Scordisci ‘Foxtail’ necklaces from Zidovar
(see also: https://www.academia.edu/7915664/Celtic_Foxtail_Necklaces )

 

Such chains are believed to have developed from Hellenistic prototypes, and the merging of Hellenistic and Celtic artistic models and influences on the Balkans from the late 4th century BC onwards resulted in a spectacular fusion of forms culminating in unique compositions in glass, ceramic and metal.

 

bland kantharos

Celtic kantharos of the ‘Danubian Type’ with anthropomorphic decoration from Blandiana, Alba County, Romania (3rd c. BC). Such kantharoi were developed by the Balkan Celts from Hellenistic prototypes.

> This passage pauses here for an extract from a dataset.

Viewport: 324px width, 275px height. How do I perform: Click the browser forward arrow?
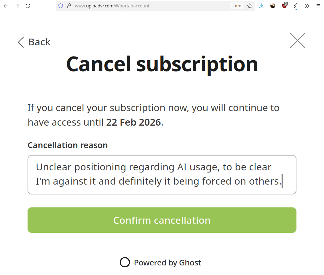(x=17, y=6)

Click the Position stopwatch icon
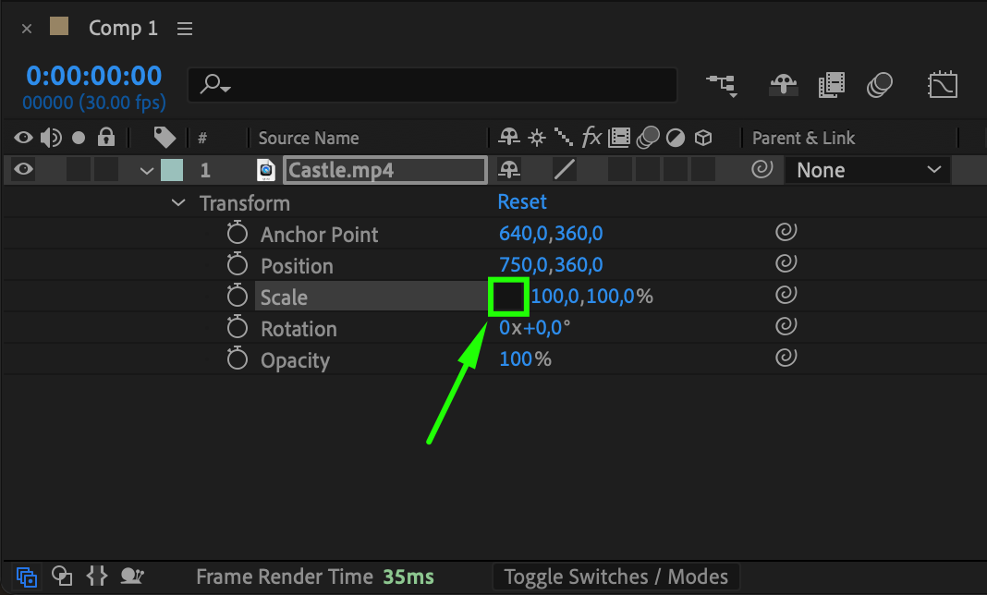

(see: https://www.academia.edu/5992553/Late_La_T%C3%AAne_Ceramic_from_Bulgaria)

 

 

h.

Celtic gold ‘Janus Head’ pendant from Schumen region, Bulgaria (3rd c. BC)
(see: https://balkancelts.wordpress.com/2013/07/01/the-archaeology-of-heads/)

 

zid jew bo detail

Full view of the Celtic jewelry box with ‘Foxtail’ chain from Zidovar (2/1 c. BC)

 

The sheer amount and diversity of artifacts discovered at Zidovar logically indicates that this area was one of the key centers for the production of Balkan Celtic jewelry in the late Iron Age. From a wider perspective, the level of technical accomplishment and craftsmanship to be observed on these and other recently discovered Balkan Celtic works of art is on a par with anything produced by ‘classical’ cultures, and the treasures from the Scordisci hillfort at Zidovar once again testify to the artistic and material sophistication which had been achieved by European Celtic society prior to its systematic destruction by Rome.